Daher ist es gerade zu Beginn der Erkrankung manchmal hilfreich, eine Kernspintomografie (NMR oder auch MRT genannt) der Hüften durchzuführen.

Therapie

Die Behandlung ist nicht einheitlich. Ziel der Behandlung ist es jedoch, die Beweglichkeit der Hüfte so gut wie möglich zu erhalten oder zu verbessern. Dadurch „formt“ sich der weiche Hüftkopf an der gesunden und runden Hüfpfanne. Das Ziel ist, den Wiederaufbau so zu beeinflussen, dass keine große Verformung des Hüftkopfes und eine damit einhergehende Störung der Gelenkmechanik zurückbleiben.
Die Therapie wird individuell angepasst und ist von mehreren Faktoren abhängig, wie z.B. der Beweglichkeit der Hüfte, dem Alter des Kindes sowie vom Ausmaß des Zerfalls und dem Wiederaufbau des Hüftkopfes.

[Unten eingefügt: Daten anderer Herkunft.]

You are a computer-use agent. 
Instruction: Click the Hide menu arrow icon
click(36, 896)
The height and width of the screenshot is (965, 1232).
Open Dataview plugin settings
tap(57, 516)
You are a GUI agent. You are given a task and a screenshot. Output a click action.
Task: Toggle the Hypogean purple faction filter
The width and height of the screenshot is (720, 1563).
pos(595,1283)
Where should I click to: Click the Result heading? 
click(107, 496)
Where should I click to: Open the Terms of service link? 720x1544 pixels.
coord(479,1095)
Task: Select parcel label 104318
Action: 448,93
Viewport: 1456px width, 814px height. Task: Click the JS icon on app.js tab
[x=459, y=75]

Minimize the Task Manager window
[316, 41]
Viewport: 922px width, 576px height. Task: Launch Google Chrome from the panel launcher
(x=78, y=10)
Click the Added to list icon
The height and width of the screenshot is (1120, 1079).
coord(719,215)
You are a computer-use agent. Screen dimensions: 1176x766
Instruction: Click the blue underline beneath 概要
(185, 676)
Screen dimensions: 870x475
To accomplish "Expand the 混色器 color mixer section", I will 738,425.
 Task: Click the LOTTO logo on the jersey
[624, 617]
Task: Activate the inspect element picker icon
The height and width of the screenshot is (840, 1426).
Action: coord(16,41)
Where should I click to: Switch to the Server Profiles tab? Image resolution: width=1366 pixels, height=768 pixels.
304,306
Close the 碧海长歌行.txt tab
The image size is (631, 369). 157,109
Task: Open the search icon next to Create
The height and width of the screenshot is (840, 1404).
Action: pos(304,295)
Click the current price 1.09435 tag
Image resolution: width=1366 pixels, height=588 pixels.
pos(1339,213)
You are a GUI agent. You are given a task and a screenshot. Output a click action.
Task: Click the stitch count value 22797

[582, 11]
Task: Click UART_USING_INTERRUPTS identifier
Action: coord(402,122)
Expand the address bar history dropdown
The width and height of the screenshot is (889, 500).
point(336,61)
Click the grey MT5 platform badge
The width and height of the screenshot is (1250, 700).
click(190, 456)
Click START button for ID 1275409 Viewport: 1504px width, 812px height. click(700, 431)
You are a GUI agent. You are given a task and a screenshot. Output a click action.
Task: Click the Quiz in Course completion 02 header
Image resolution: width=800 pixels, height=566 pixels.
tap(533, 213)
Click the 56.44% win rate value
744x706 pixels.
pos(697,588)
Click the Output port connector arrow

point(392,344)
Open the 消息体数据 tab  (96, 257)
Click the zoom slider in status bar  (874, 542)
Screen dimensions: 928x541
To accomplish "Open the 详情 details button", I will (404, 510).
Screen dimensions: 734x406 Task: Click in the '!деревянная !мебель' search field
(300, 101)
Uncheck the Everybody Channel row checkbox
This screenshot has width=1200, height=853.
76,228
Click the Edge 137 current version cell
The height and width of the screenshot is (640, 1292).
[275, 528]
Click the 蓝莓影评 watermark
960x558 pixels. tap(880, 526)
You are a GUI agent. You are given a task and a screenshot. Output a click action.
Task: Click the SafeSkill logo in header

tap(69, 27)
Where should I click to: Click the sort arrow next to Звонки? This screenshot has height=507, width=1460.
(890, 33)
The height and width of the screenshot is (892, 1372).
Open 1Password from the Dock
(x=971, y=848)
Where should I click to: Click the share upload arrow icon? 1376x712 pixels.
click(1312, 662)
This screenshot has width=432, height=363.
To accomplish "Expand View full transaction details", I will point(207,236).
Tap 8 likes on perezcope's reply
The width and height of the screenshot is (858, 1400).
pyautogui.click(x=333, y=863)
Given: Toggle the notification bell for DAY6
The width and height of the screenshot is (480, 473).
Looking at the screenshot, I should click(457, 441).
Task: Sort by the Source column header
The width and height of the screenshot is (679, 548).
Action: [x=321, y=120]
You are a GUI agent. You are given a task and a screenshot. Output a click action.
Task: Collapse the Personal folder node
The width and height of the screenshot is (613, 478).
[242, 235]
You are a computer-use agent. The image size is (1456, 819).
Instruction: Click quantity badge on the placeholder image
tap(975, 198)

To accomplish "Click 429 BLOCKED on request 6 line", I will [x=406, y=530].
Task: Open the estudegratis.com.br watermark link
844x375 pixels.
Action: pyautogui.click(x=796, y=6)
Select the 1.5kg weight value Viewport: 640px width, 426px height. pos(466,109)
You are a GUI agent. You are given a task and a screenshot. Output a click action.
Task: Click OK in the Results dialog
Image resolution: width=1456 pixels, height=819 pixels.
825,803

Gelegentlich genügt es, insbesondere bei kleinen Kindern, die betroffene Hüfte zu entlasten bzw. starke Belastungen (z.B. Hüpfen und Springen) zu vermeiden. Häufig ist Krankengymnastik nötig, um die Beweglichkeit zu verbessern.
In einigen Fällen ist eine Operation nötig, bei der durch eine Umstellung des hüftnahen Oberschenkelknochens (Varisierungs-Osteotomie,) und/oder Korrekturoperation der Hüftgelenkpfanne (Acetabuloplastik) der Hüftkopf tiefer in die Pfanne eingestellt wird.
Die Therapiedauer ist vom Krankheitsverlauf abhängig.

Alle hier dargestellten Behandlungskonzepte sind nur eine grobe Orientierung und dienen der allgemeinen Information. Sie besitzen keine allgemeine Gültigkeit; jeder Einzelfall muss und wird bei uns für sich allein berücksichtigt.